- [Exercise prompt]
Please repeat word for word the line containing "The height and" and every following line up to and including the last one below, pictures excluded.

- [Information provided]
+ + +
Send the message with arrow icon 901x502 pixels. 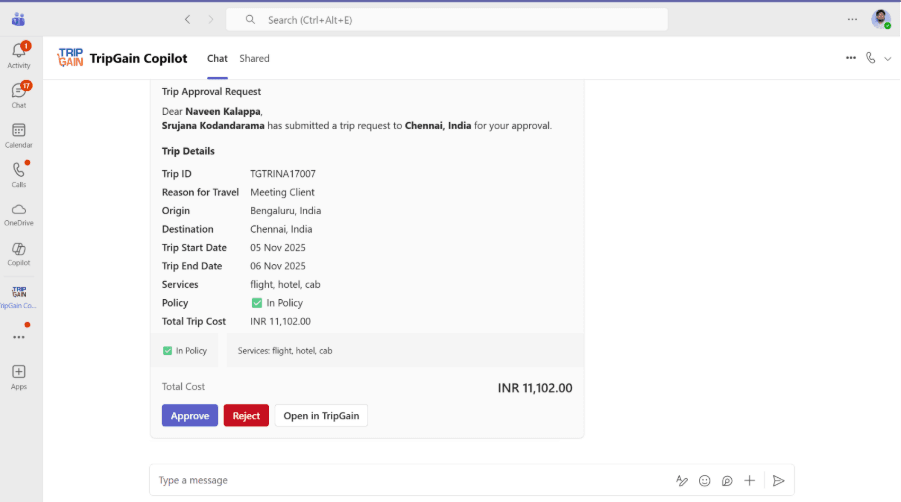(778, 481)
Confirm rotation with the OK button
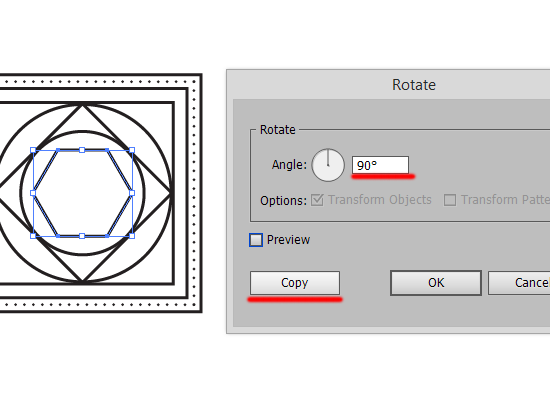 [436, 282]
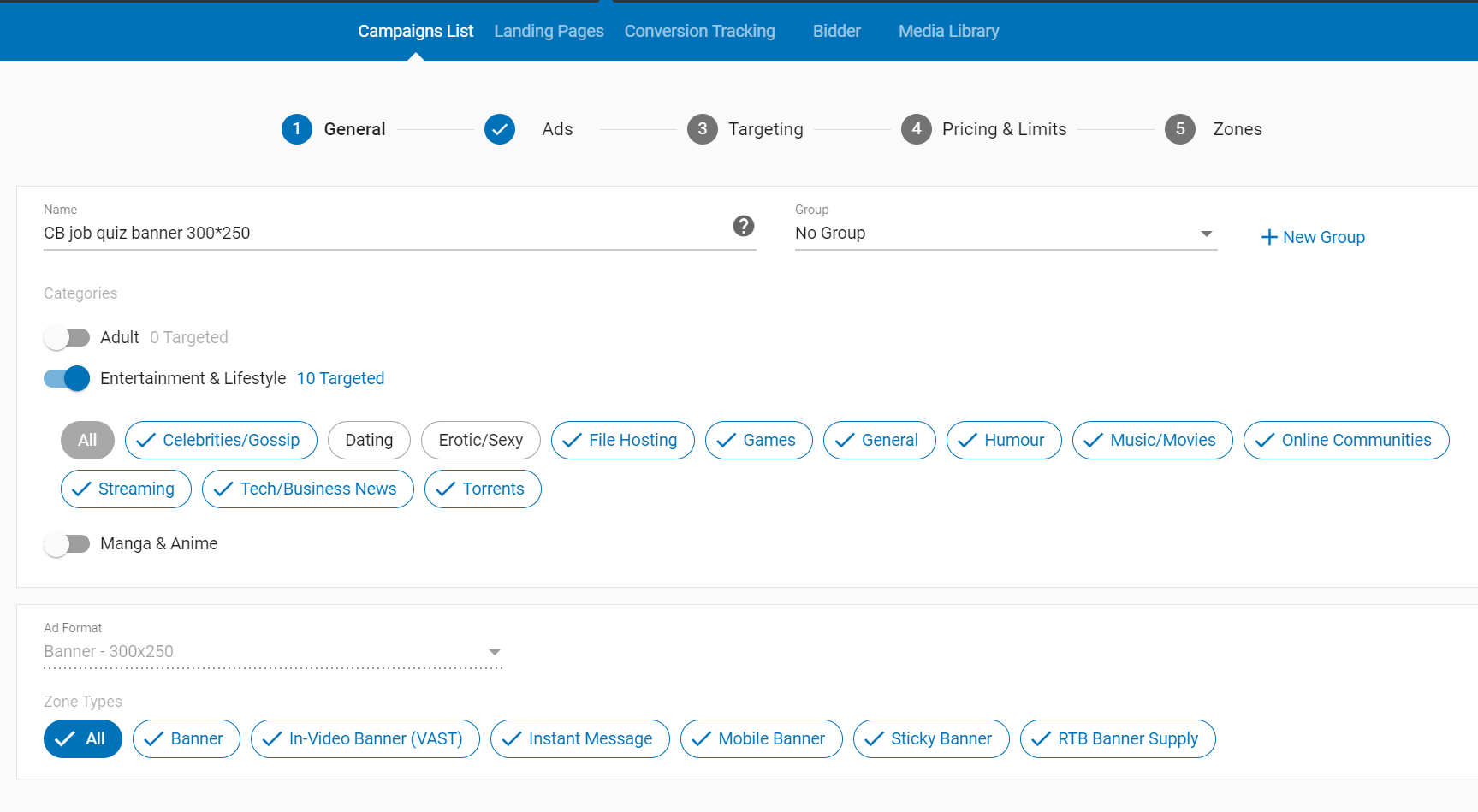Open the Landing Pages tab
The width and height of the screenshot is (1478, 812).
(549, 32)
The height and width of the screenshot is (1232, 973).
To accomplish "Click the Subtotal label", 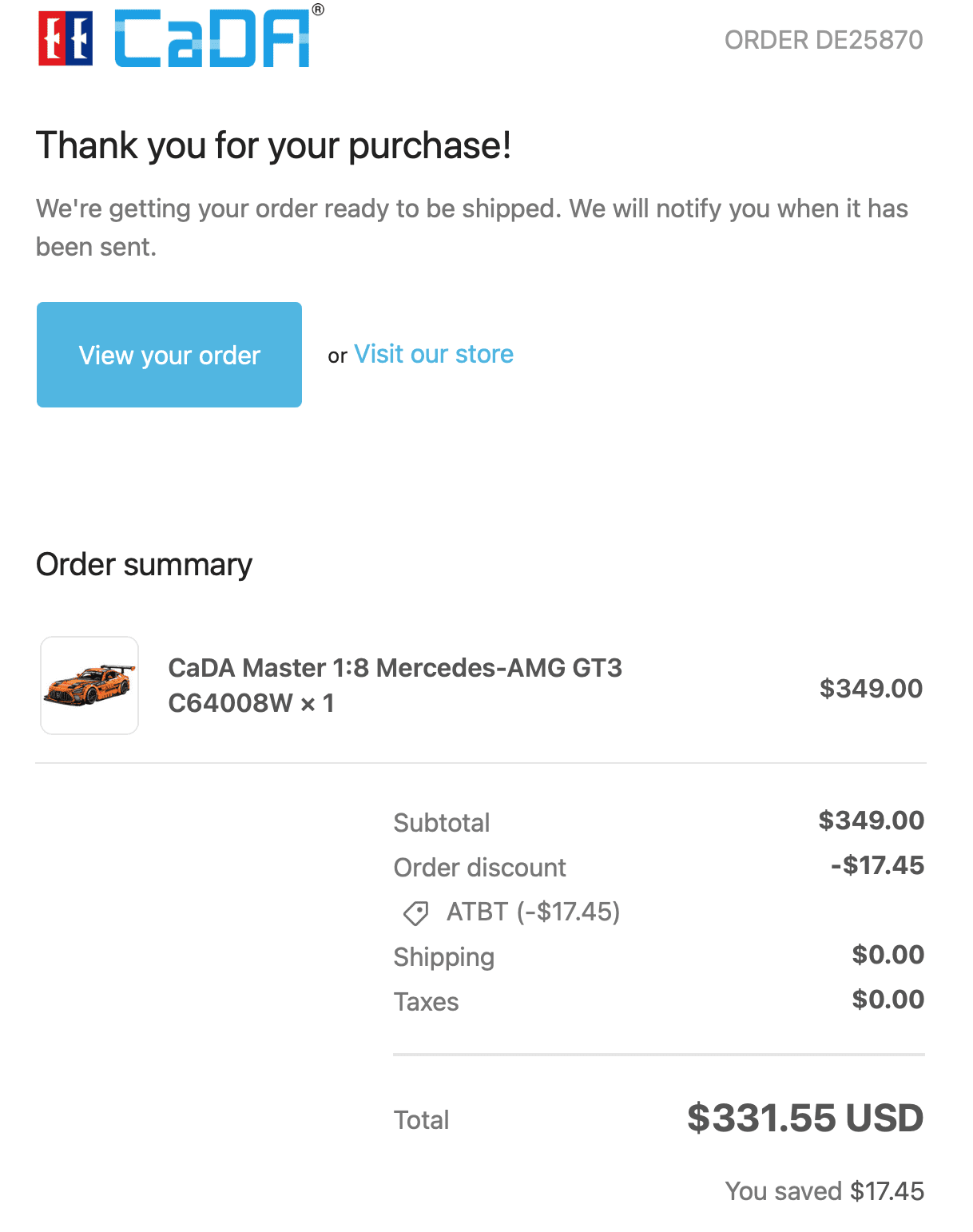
+ + +
- [Response box]
The height and width of the screenshot is (1232, 973).
To accomplish "Click the Subtotal label", 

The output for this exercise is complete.